We were told that you do not grout the beveled edges, so they are now discolored to black.

This color originally matched out counters. Now it's just terribly cheap and ugly looking, quite an embarrassment. 
The price was average, so I didn't know what a really cheapo brand (made in China) it was. There's a 25 yr warranty, but no way to contact the company.
Shame on Lowe's for selling such junk.*


----------



## litehaus (Mar 27, 2011)

*Roma Stone Vinyl flooring*

I have used this flooring from Lowes twice now. I floored my laundry room and then was so pleased I did the bathroom redo using it. In reading above posts, I see people trying to choose the grout. According to the people at Lowes, you should only use the grout that is compatible with the vinyl. I grouted and used the 1/8" diameter as recommended. The floors look awesome and we are very pleased. Also, I had never floored in my life and still know my floors look very good. I recommend this flooring.


----------



## llhawki (Aug 11, 2010)

*A little disappointed but love the 'look'*

After removing 12” Cryntel tiles that had a beveled edge and were very hard to keep clean I decided to install the 18” Roma Stone Beige Sand using a 1/8” grout line. The help line recommended using a blow torch and scraper to remove the residual glue as I had an area of about 350 sf. of concrete slab. After prepping the floor with the also recommended primer I laid a diamond pattern and grouted. Well, now a year later there are areas in which the edges of the tiles have raised from the concrete making a hollow sound when walking on them and there is a little ripple-like look to the edge of the lifting tile. The grout hasn’t pulled away from the tile but it isn’t holding the tile down either. There are also other areas in which the grout has cracked. I do have an area under my entertainment area that I’m going to lay but I’m going to use pressure sensitive glue to make sure they stay in place (also recommended by the help line). I love the look of this tile but it is disappointing that it is lifting when the previous Cryntel tile was down for over 7 yrs and never had a problem.


----------



## DangerMouse (Jul 17, 2008)

Question for any and all who have used these tiles. 
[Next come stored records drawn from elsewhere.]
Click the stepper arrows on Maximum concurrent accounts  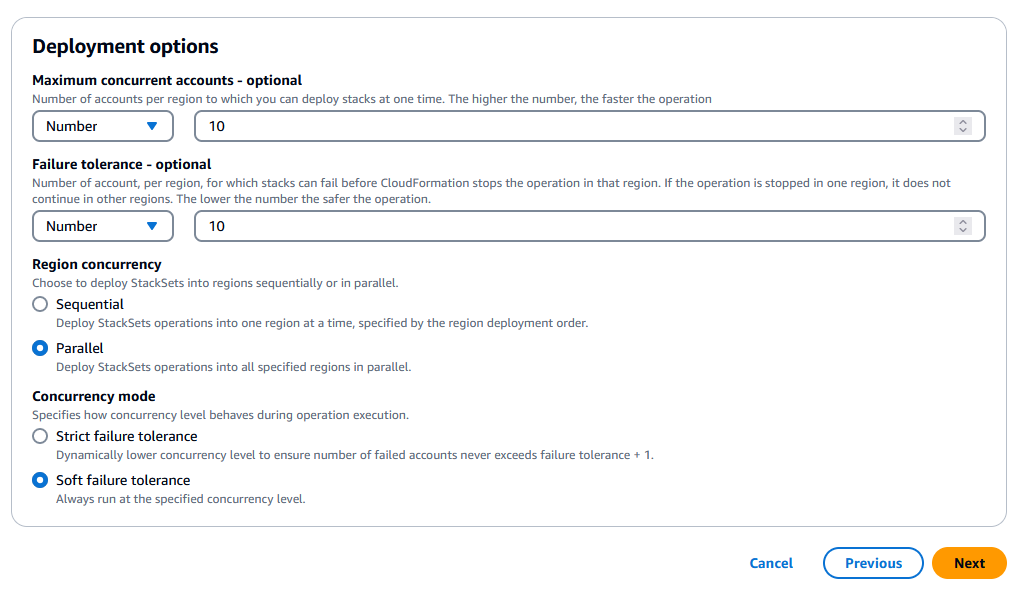click(x=963, y=126)
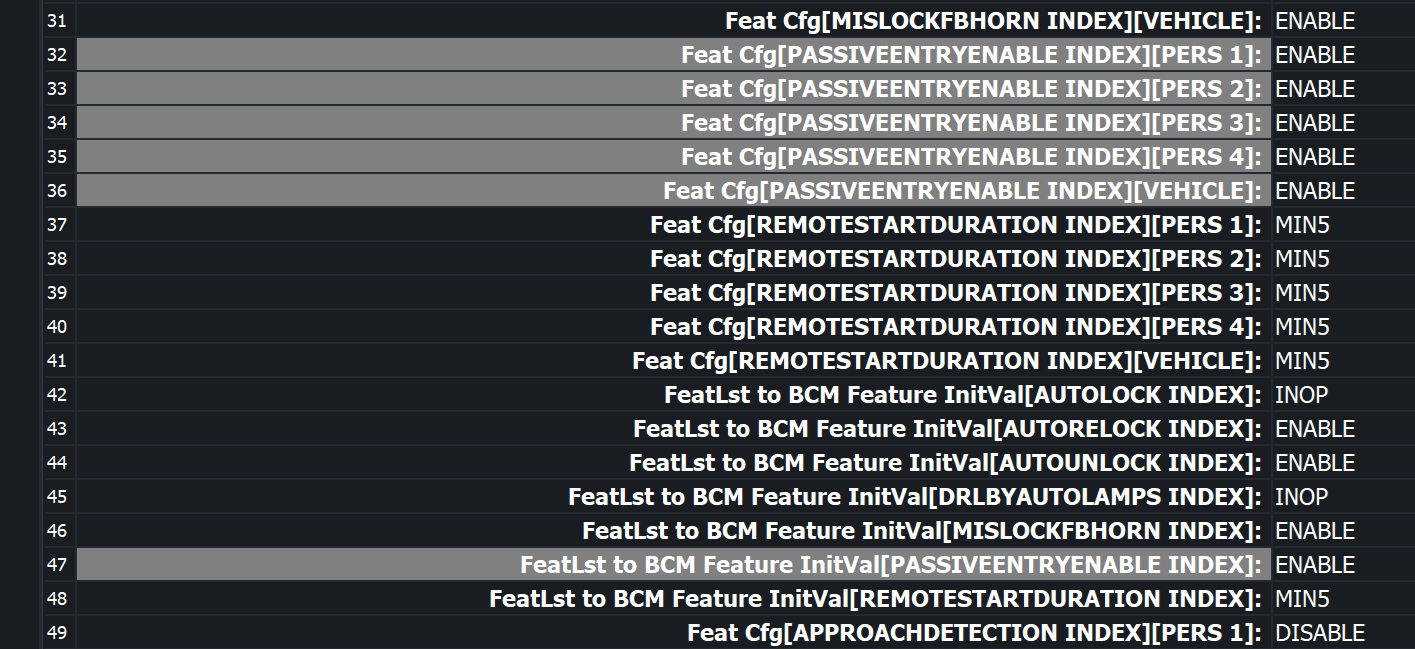Select PASSIVEENTRYENABLE INDEX PERS 3 label cell
1415x649 pixels.
[x=970, y=123]
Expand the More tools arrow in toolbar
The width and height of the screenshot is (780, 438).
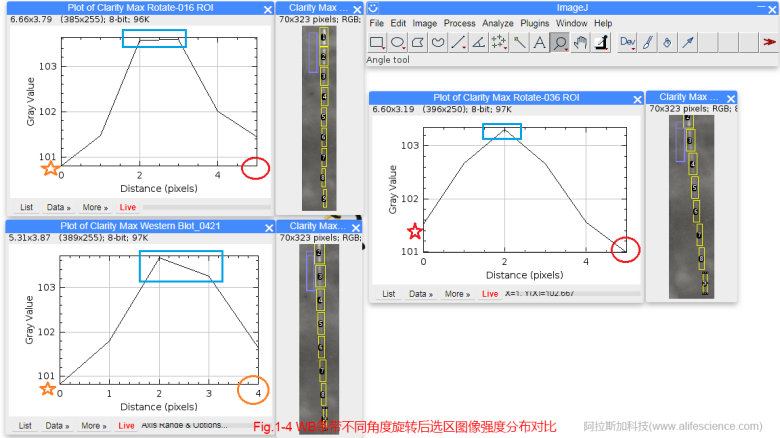tap(769, 42)
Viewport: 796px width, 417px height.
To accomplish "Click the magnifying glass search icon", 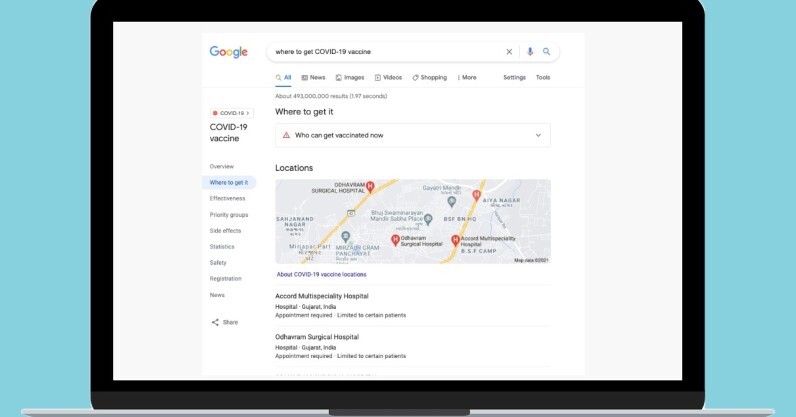I will coord(547,52).
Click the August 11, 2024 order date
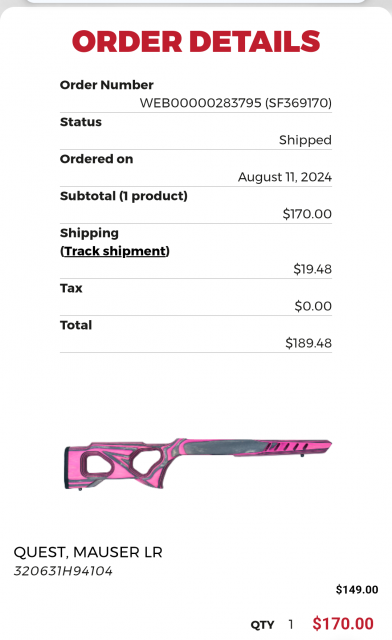Image resolution: width=392 pixels, height=640 pixels. [285, 177]
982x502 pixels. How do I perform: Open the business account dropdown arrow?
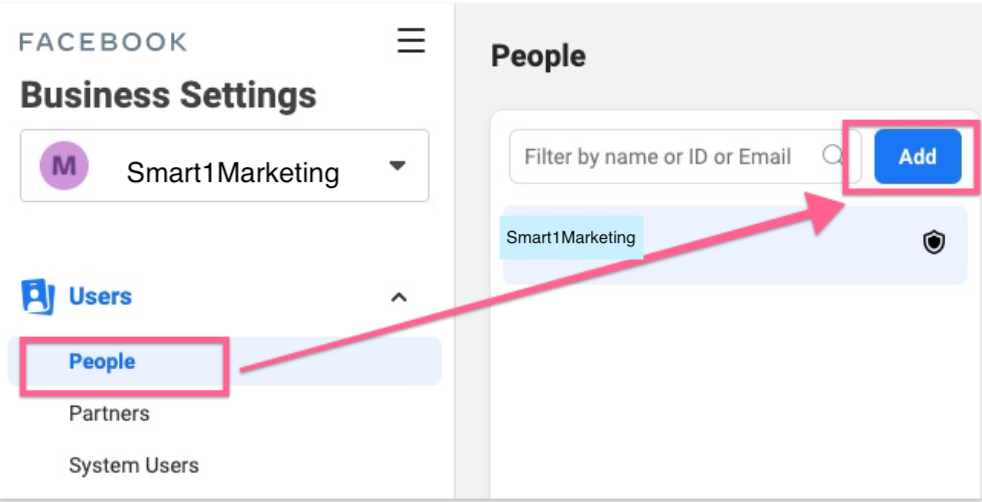pos(397,166)
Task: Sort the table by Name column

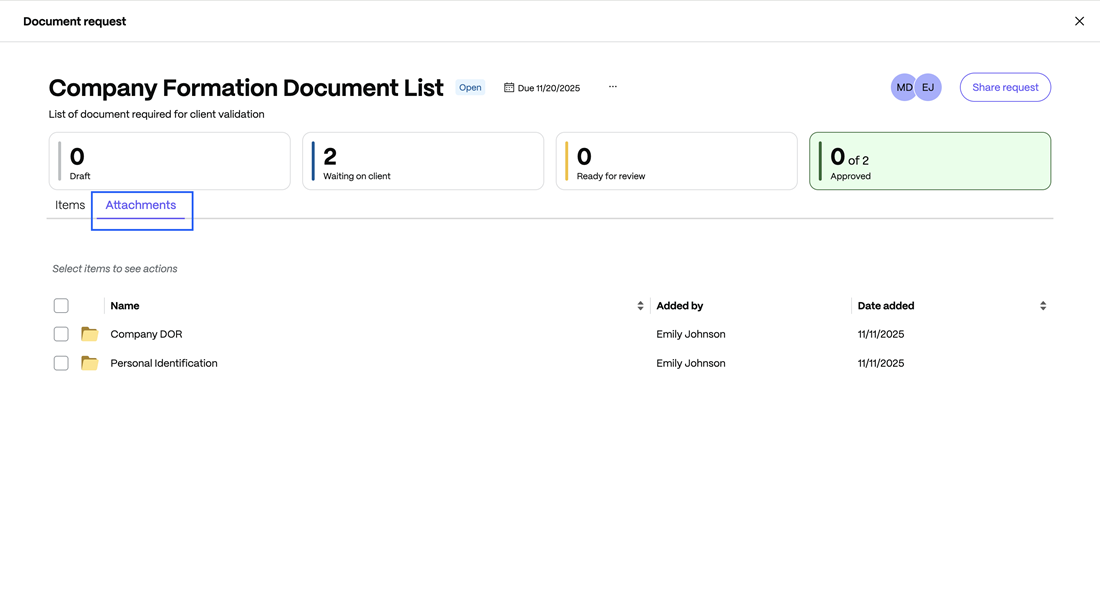Action: [x=640, y=305]
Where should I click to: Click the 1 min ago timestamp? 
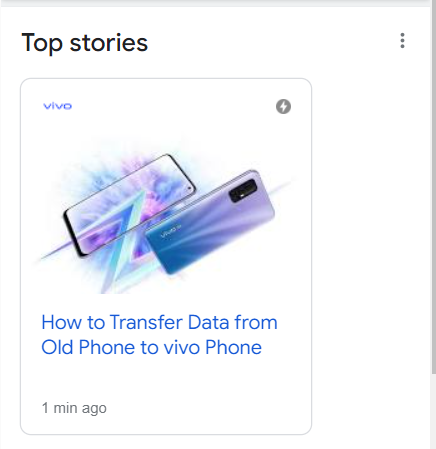coord(74,408)
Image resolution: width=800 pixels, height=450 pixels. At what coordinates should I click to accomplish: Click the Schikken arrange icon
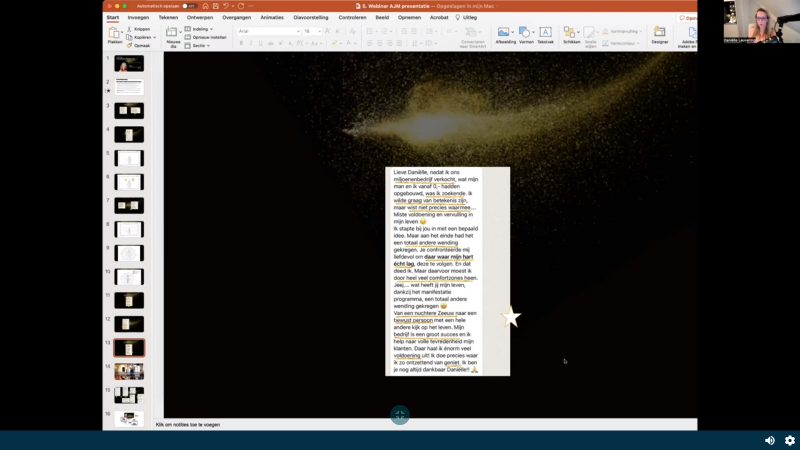point(570,34)
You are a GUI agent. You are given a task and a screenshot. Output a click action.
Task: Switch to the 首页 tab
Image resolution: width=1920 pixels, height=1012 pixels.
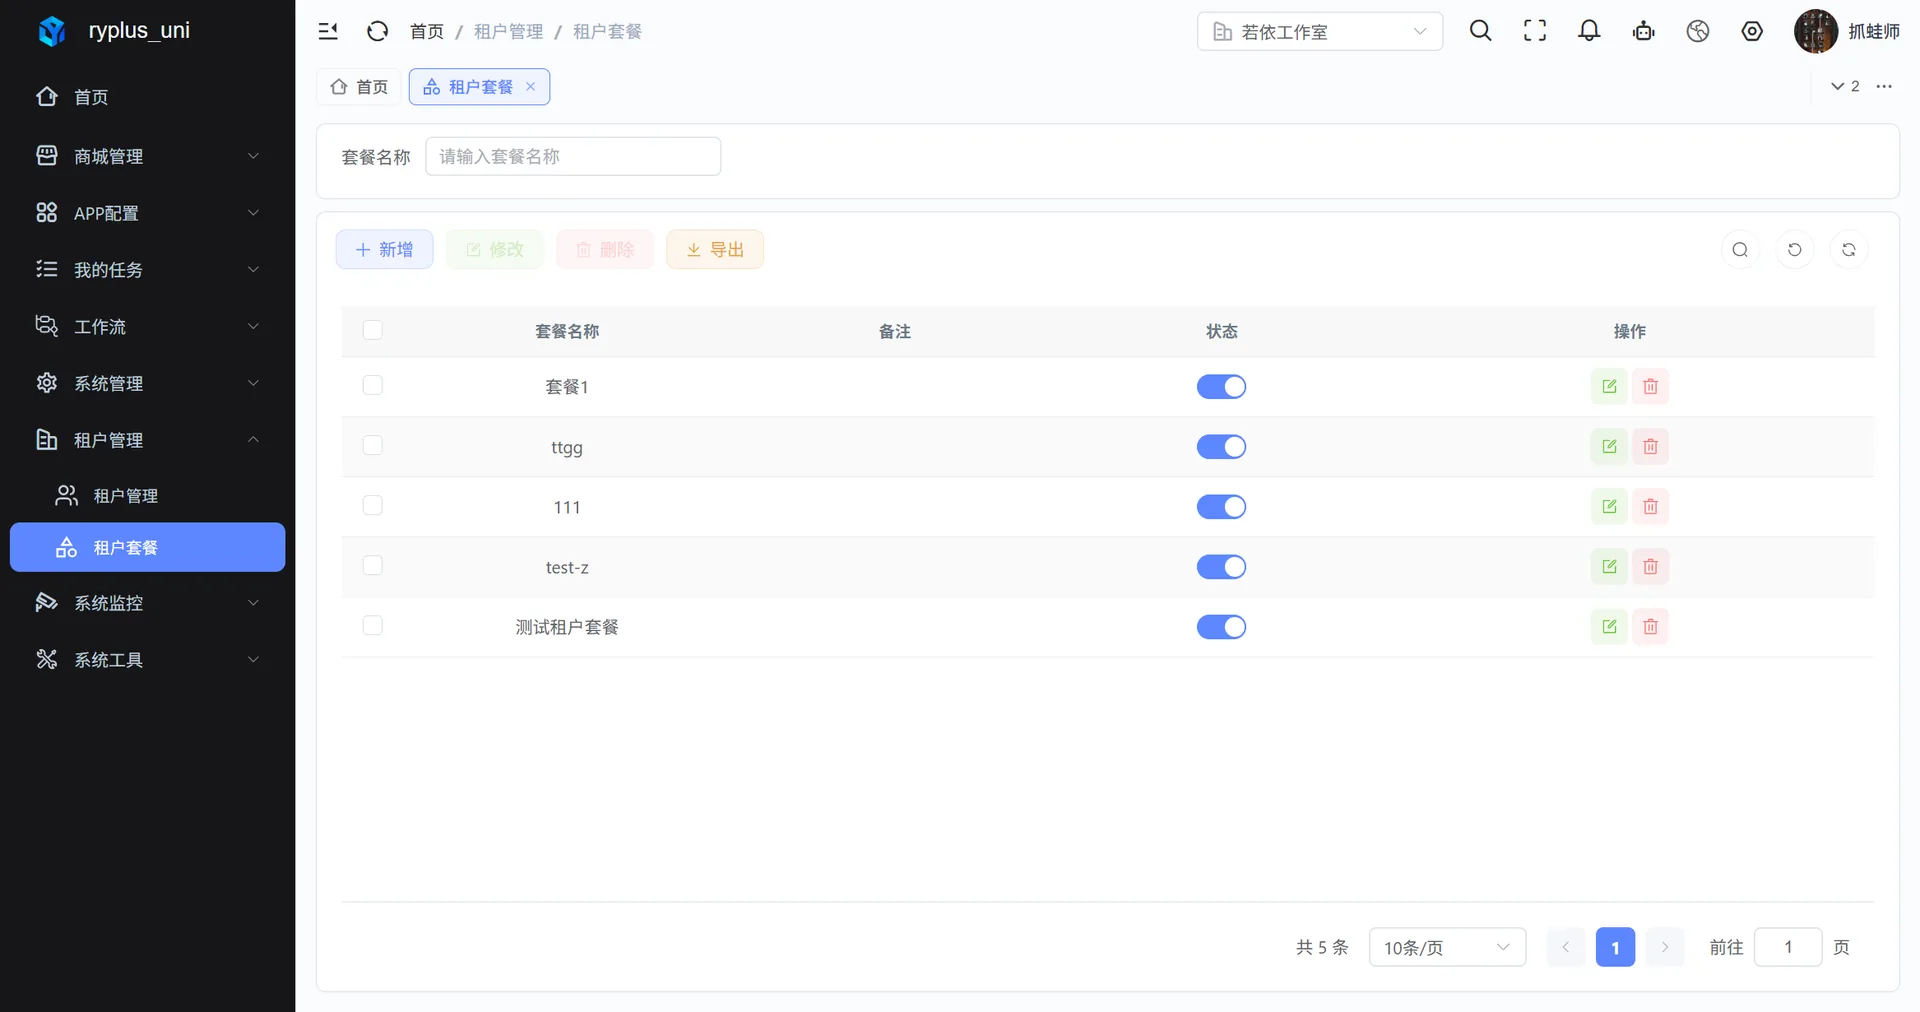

How warm do they feel in winter months compared to ceramic tiles?

DM


----------



## llhawki (Aug 11, 2010)

@ Dangermouse : They are ALOT warmer than ceramic but having gone thru the last winter without my usual living room rug I would recommend an area rug as additional insulation. BTW I'm in Southern Calif and the tiles are installed on a cement slab. I could feel the cold creep up my feet and pant legs.


----------



## DangerMouse (Jul 17, 2008)

I'd only have them in our small kitchen, and the wife always has throw rugs everywhere, so cool.
I mean ...warm... or something....

DM


----------



## ITry (Nov 8, 2009)

Just an update on my cryntel romastone install. Installed 240sq ft back in Nov 09 (earlier posts). The floor has held up very well. Last summer I applied several coats of Armstrong Shine Keeper Floor finish. It is not a sealer. I wanted a little more sheen to the surface. I love it and I think it seems to add a little protection. Clean up is easy with just a damp mop, water. The grout is holding up well and seems to be stain-resistant so far. Not cold underfoot.


----------



## memedonna (Jun 9, 2011)

*Roma Stone Tiles*

We just installed RomaStone in our master bathroom and we couldn't be happier! It is absolutely beautiful and looks very much like natural stone. We did take up the old vinyl flooring because the people at Lowe's suggested that we either do that or use a float medium to smooth out the indentations in the pattern. They said eventually the new tile would take on the configuration of the bumps and grooves beneath it. Except for needing to scrape up some leftover glue, removing the flooring was not really hard. I noticed one "post" that suggested shopping around for grout, but the instructions included with the tile said to use ONLY the premixed epoxy grout. I did not have any problems with the sanded grout scratching the tile.


----------



## cjbesb (Sep 17, 2011)

*Roma Stone grout*

could you paint over the recommended grout with an oil based paint?


----------



## cjbesb (Sep 17, 2011)

could you paint over the recommended grout with an oil based paint?


----------



## JasonChen (Aug 7, 2012)

*grout or not for rental property*

I used to install ceramic tiles in my rental properties for durability. But it is expensive to install. In addition, the grout lines inevitably become dirty and almost impossible to clean. Kinda ruin my investment.

Recently, I bought a few hundred sqft of Roma Stone 18" tiles on clearance. I intend to install them in a condo. I like the grout line look, but not sure if it is worth it. If my first priority is low maintenance and durability, does adding grout line compromise my priority?


----------



## comfun1 (May 20, 2010)

I realize this is a very old thread but thought this might be of help to someone out there. I installed my floor in 2010 on a concrete slab. I followed the directions and grouted it. The floor still looks exactly like it did when we installed it. There has never been any problems whatsoever with it. For cleaning all we do is sweep it and occasionally mop with clear water. It has never been cleaned with any soaps or chemical cleaners nor has it been waxed.


----------